Records supplied: Begin

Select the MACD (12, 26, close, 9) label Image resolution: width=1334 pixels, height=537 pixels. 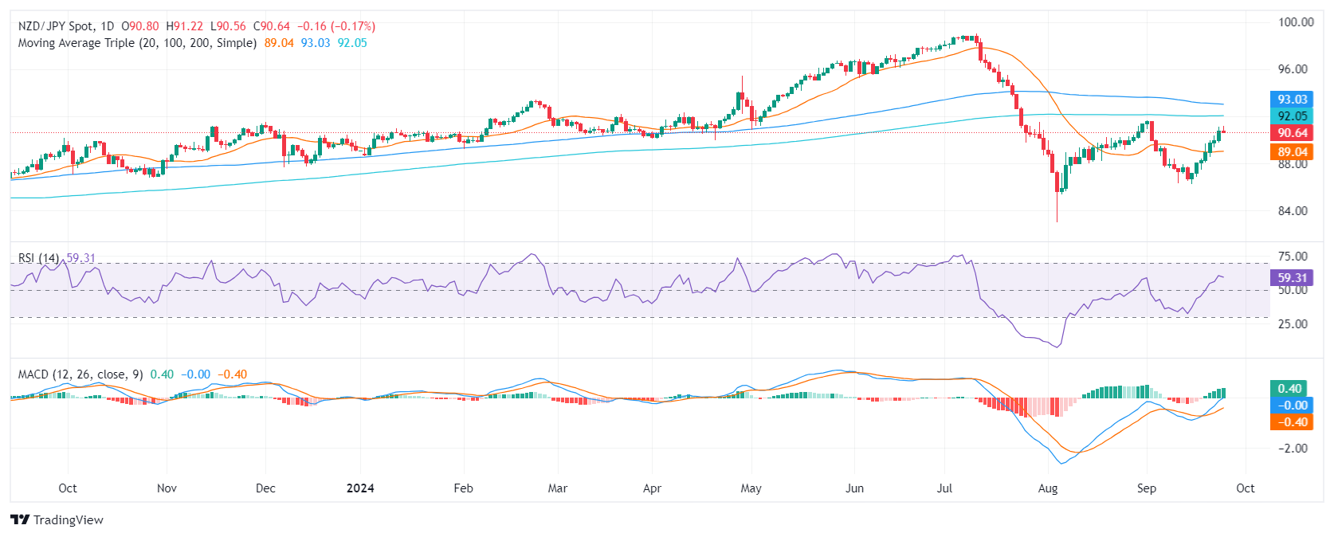80,374
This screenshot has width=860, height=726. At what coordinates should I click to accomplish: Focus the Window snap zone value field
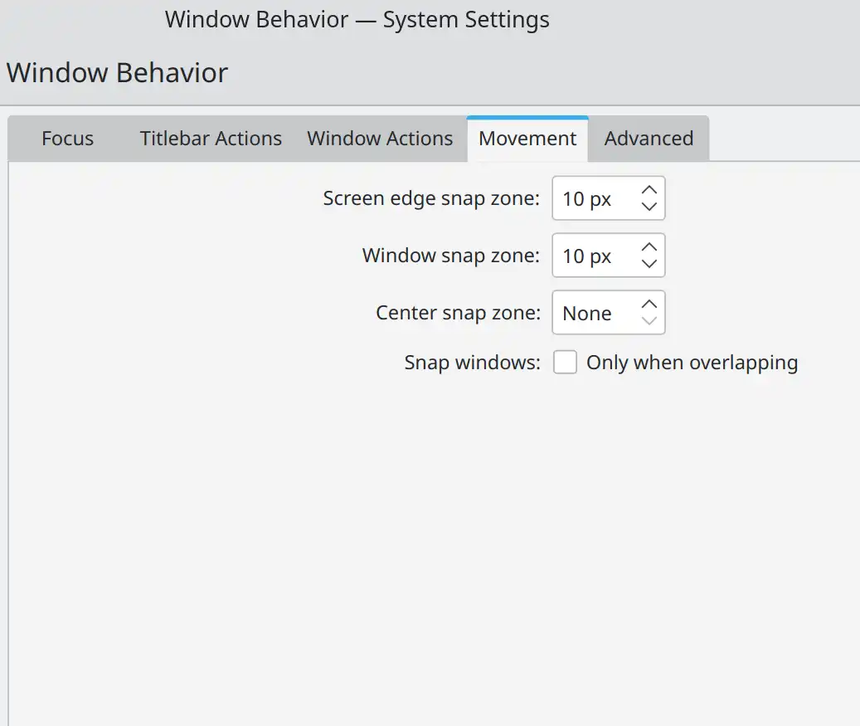[x=593, y=256]
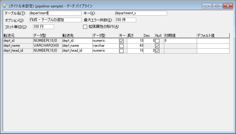Click the デフォルト値 column header
Screen dimensions: 236x134
coord(213,36)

Records supplied: End

> _About this task_
From the line containing "This screenshot has" to the last line of the material, every line is to be reproduced exactly. No picture belongs in the copy.

> _Expected answer_
This screenshot has width=860, height=726. At what coordinates should I click to accomplish: Focus the Window snap zone value field
[x=593, y=256]
Click the デフォルト値 column header
Screen dimensions: 236x134
coord(213,36)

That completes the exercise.